• [WHAT THE TASK REQUIRES]:
Copy only those lines which run from the line containing "The height and" to the end of the entries below, both inclusive, exactly as written and with no pictures.

[Collected data]
━━━

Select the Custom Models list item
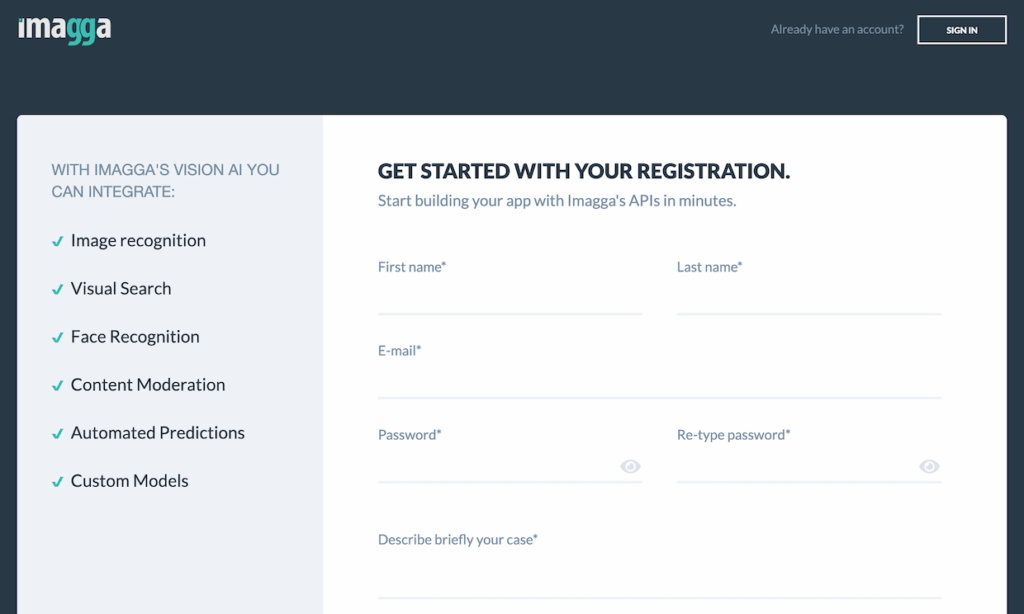This screenshot has width=1024, height=614. pos(129,480)

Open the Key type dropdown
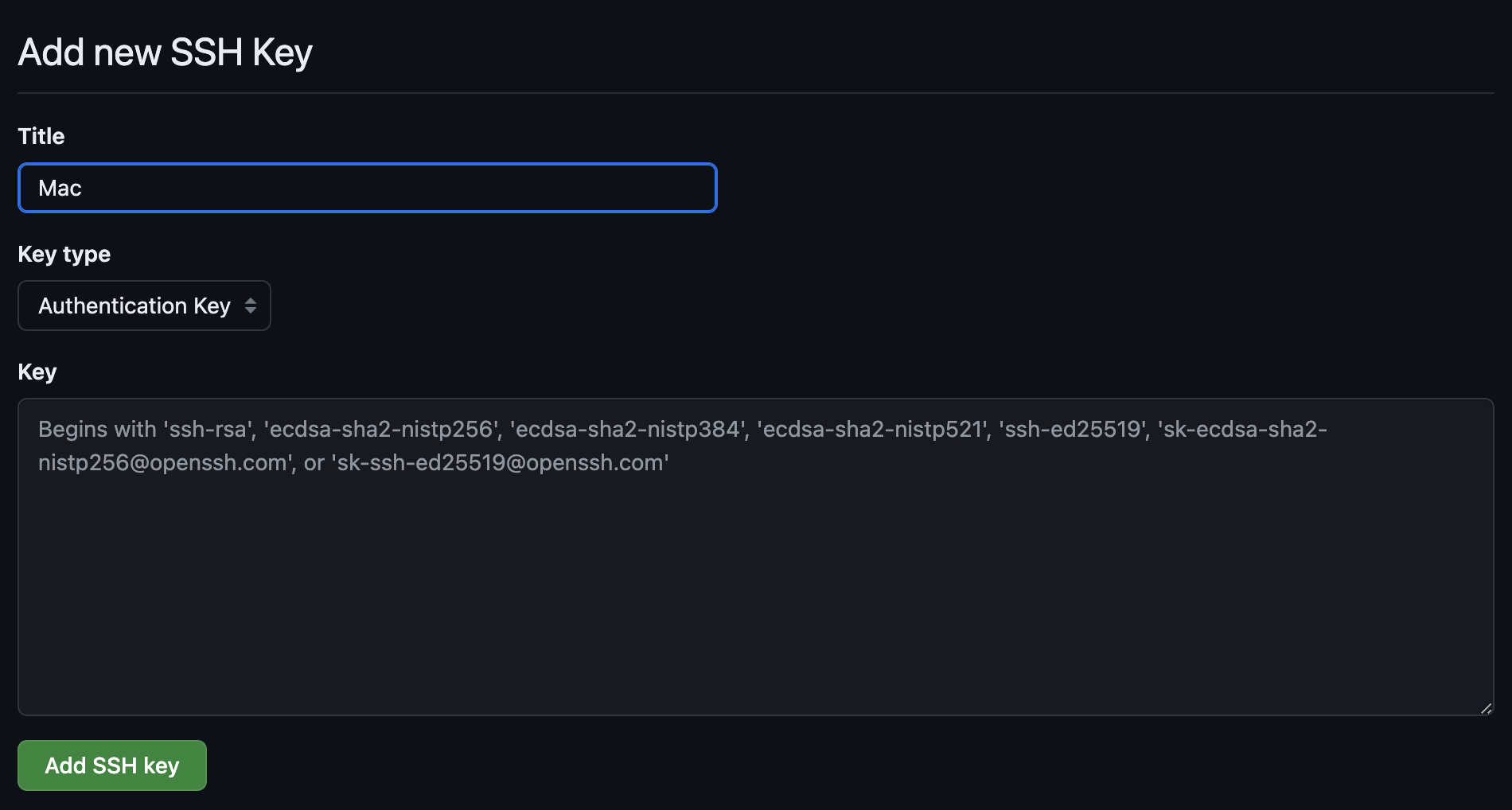click(144, 306)

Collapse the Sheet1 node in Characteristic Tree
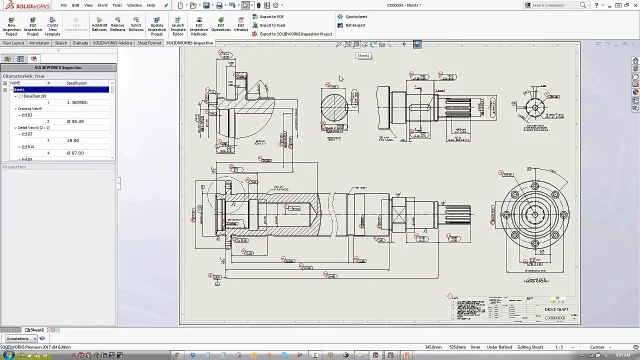click(x=11, y=89)
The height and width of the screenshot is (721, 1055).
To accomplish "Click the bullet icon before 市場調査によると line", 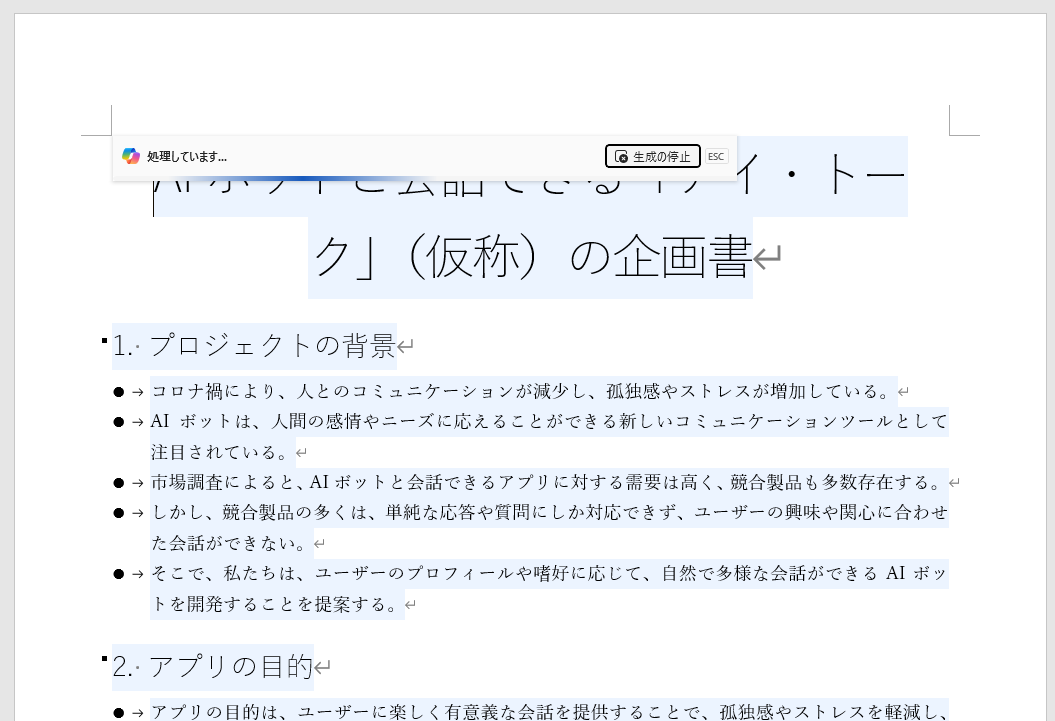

━━━

• [THE ANSWER]:
The height and width of the screenshot is (721, 1055).
To accomplish "Click the bullet icon before 市場調査によると line", 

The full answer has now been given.